By Andrea Januta, Kanupriya Kapoor and Katy Daigle
GLASGOW (Reuters) – As climate change triggers deadly heatwaves, droughts and floods, three U.N. agencies on Wednesday will roll out funding plans to improve weather forecasting in vulnerable countries.
The initiative, announced at the U.N. climate summit in Glasgow, aims to plug gaps in weather monitoring and data collection so developing countries can better prepare for possible climate-fueled disasters.
Over the next decade, organizers at the U.N.’s World Meteorological Organization (WMO) plan to boost weather monitoring in 75 small island nations and least-developed countries that have done little to cause the climate crisis but face the biggest and costliest impacts.
“If you don’t have observations, then you are not able to provide good forecasts,” WMO Secretary-General Petteri Taalas said in a statement.
“We have major data gaps in our observing systems in Africa, the Caribbean and Pacific islands and some parts of Latin America,” he said.
Improving rain forecasts can, for example, help farmers manage their fields, communities manage water resources or governments plan for food imports when yields look likely to falter. They can also allow communities to prepare for possible flooding.
For the Red Cross in Burkina Faso, such forecasts – when they exist – are crucial to the aid organization’s budget and procurement planning, Red Cross climate scientist Kiswendsida Guigma said.
But in many places, there is a “huge gap” in accuracy and detail, Guigma said. “We don’t have very dense networks of instruments collecting data, and (there is) a lack of human and technical capacity.”
The new initiative, called the Systematic Observations Financing Facility, falls under global plans to provide $100 billion a year in climate financing to poorer nations.
Failure by rich nations to meet this 2020 goal has earned wide rebuke in Glasgow.

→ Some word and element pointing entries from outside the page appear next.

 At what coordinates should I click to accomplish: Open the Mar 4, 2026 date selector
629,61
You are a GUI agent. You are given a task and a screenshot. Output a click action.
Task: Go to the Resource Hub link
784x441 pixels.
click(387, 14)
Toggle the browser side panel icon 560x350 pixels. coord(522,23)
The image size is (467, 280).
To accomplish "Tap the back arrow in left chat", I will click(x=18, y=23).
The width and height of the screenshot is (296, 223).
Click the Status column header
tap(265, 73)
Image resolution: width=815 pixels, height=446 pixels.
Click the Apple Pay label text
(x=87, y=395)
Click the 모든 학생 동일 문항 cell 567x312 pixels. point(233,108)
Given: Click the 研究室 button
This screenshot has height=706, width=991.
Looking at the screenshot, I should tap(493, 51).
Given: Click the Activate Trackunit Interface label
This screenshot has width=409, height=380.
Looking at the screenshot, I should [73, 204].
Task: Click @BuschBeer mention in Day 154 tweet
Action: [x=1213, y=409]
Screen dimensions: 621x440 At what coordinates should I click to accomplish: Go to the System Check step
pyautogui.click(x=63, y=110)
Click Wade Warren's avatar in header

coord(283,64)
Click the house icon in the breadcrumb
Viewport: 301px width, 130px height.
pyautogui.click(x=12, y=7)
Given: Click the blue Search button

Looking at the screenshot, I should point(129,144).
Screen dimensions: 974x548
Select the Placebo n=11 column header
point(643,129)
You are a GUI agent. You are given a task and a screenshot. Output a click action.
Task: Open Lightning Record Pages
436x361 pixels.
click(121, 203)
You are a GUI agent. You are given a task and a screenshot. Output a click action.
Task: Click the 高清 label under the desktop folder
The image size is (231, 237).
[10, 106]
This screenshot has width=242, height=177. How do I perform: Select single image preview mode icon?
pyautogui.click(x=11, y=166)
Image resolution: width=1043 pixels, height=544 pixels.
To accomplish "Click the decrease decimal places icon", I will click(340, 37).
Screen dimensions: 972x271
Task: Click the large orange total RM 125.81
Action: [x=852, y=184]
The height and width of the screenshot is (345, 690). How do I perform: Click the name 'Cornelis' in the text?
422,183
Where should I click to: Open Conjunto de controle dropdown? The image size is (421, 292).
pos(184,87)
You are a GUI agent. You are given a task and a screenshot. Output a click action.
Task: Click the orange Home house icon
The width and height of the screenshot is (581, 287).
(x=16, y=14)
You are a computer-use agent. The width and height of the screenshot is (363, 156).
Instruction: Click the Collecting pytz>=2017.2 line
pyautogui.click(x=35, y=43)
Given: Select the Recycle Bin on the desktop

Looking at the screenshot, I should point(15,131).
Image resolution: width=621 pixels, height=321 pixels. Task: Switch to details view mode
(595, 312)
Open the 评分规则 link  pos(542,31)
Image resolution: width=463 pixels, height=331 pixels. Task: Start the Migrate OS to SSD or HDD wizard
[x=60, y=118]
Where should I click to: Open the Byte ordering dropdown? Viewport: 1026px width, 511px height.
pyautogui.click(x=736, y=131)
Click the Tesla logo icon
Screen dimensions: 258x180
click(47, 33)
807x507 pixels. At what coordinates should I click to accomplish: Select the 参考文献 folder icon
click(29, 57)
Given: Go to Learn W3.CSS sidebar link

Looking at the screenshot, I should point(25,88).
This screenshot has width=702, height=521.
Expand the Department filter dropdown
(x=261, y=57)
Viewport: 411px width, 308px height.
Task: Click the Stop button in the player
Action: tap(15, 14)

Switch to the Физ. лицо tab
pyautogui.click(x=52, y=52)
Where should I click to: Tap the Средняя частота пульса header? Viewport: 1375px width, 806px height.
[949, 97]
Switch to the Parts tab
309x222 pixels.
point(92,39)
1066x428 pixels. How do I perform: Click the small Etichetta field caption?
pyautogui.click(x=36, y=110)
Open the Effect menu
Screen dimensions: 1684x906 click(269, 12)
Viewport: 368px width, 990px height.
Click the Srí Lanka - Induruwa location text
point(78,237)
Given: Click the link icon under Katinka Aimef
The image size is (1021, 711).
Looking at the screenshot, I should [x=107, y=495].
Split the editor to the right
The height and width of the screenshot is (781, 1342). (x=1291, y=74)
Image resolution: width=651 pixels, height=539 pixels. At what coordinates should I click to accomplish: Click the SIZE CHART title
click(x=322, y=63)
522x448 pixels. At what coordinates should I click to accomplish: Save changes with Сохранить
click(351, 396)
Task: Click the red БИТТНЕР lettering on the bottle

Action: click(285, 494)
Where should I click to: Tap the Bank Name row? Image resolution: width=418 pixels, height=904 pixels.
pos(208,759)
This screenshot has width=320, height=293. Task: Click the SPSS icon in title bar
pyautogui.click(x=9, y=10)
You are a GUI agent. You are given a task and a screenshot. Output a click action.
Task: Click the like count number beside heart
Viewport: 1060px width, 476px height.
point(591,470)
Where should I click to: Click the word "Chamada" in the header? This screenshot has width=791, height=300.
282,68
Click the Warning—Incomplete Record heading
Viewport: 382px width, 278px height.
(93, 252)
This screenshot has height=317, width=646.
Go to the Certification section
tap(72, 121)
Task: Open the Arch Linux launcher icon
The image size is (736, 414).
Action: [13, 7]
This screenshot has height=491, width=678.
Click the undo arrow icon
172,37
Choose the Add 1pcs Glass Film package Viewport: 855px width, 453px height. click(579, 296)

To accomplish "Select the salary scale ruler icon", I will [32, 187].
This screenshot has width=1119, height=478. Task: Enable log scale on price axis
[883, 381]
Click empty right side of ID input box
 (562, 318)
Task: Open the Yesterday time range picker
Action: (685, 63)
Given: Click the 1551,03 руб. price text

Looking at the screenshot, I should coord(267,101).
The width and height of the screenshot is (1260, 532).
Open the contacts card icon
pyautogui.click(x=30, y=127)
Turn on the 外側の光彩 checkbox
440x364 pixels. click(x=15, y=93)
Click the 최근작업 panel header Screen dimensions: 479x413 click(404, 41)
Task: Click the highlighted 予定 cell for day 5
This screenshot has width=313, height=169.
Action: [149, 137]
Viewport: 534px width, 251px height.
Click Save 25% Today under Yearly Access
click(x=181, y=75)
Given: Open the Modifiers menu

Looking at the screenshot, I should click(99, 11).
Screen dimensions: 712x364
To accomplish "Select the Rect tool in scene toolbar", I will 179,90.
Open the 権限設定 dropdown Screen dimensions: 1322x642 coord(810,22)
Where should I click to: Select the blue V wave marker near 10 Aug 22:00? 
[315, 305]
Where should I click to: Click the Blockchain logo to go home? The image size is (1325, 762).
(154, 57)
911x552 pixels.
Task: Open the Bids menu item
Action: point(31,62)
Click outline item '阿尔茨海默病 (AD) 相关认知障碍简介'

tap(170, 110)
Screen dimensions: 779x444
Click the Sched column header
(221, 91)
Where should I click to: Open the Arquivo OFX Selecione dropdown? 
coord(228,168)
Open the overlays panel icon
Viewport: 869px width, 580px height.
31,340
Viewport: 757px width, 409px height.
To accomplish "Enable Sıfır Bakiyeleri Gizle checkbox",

On Tuesday U.S. climate envoy John Kerry said the world might meet that goal by 2022.
Additional details are expected to be announced on Wednesday for the financing project led by the WMO, the U.N. Development Programme and the U.N. Environment Programme.
Improving weather data can also help with longer-term predictability around climate change, said Lars Peter Riishojgaard, director of the WMO’s Earth System Branch.
“If you’re a rural economy with subsistence farming, you need to know: Can people have their livelihoods where they are right now, or do they need to pick different crops?” Riishojgaard said. “If you can’t predict it, you can’t adapt to it.”
DISAPPEARING DATA
In recent years, weather data for Africa has declined as readings from weather balloons equipped with observation equipment – known as radiosondes – decreased by about half between 2015 and 2020.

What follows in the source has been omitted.